The Chinese New Villages in Malaysia has been established for more than 70 years. New villages were formed during the period of “State of emergency” imposed by the Malayan colonial government in 1948 due to the armed threat from the Communist Party of Malaya. In order to effectively prevent the Chinese villagers from providing information, food and medicine to the guerrillas hiding in the jungle, one of the strategies adopted was to relocate the squatters who live on the edge of the jungle to the “Resettlement Area”. This strategy was strictly implemented after 1950, which eventually led to the emergence of about 450 Chinese villages, which affected and changed the population of Malaya (and later Malaysia), and led to the accelerated process of urbanization where the Malaysian Chinese residents are gathered in the town area. At the beginning of the establishment years, most new villages were surrounded by iron fences and the entrances of the villages were guarded by armed soldiers. The living conditions and food allocation of villagers were strictly controlled by the authorities. After the end of "Emergency", new villages were no longer under military control. Due to the lack of long-term development and well planning, new villages have encountered many problems and difficulties that have also spawned many administrative and social problems. This paper aims to lay out the development history of Chinese new villages in Malaysia by analyzing the historical problems faced by the Chinese new villages after the "Emergency" as well as exploring the future development trends of the new villages. 

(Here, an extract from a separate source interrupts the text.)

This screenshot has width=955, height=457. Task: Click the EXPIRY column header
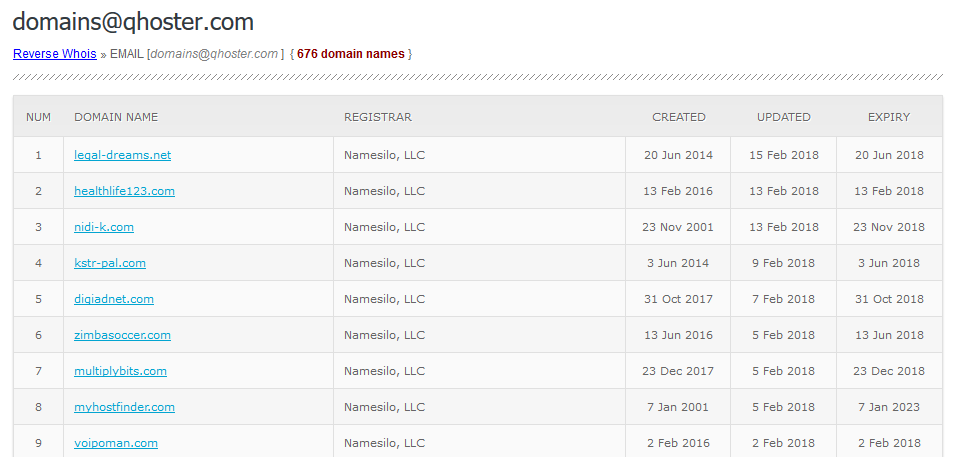(x=889, y=117)
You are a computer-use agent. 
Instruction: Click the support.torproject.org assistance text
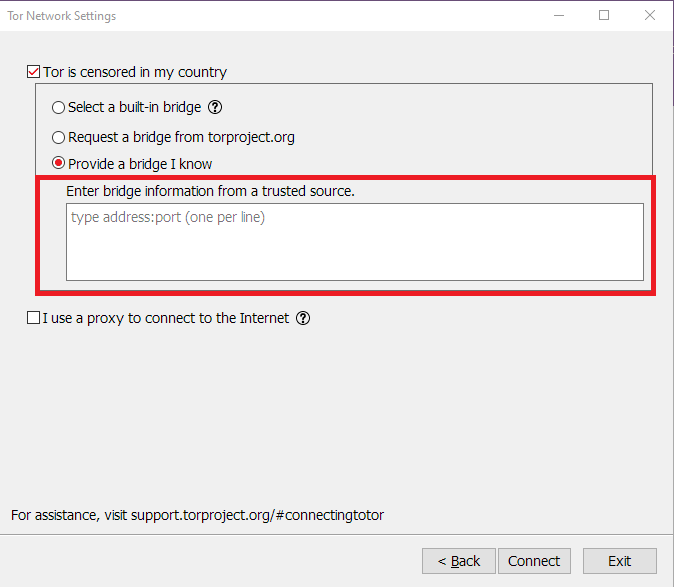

Keywords: Chinese New Villages, Emergency, Malaya, Resettlement Area, Briggs’ Plan


摘要


马来西亚华人新村设立迄今已有70年的历史,始于1948年马来亚实行紧急状态时期。当时马来亚面对来自马来亚共产党(马共)的武装威胁,为切断华人村民对马共在情报、粮食和医药的供给,当局所采取的其中一项策略即把森林边区的村民移殖到“移民区”(Resettlement Area)。此策略在1950年后严厉执行,最终设立了约450座华人新村,影响并改变了马来西亚人口分布的格局。新村四周被铁蒺藜围堵,出入口则由武装军人守卫,村内居民生活作息、食物配给等都被严密管制。紧急状态结束后,新村虽不再被管制,但因缺乏长期规划,新村的发展仍面对许多问题,继而衍生许多行政和社会问题。本文旨在梳理华人新村的发展历程,探讨华人新村成立至今所面对历史遗留下来种种问题及其未来发展趋势。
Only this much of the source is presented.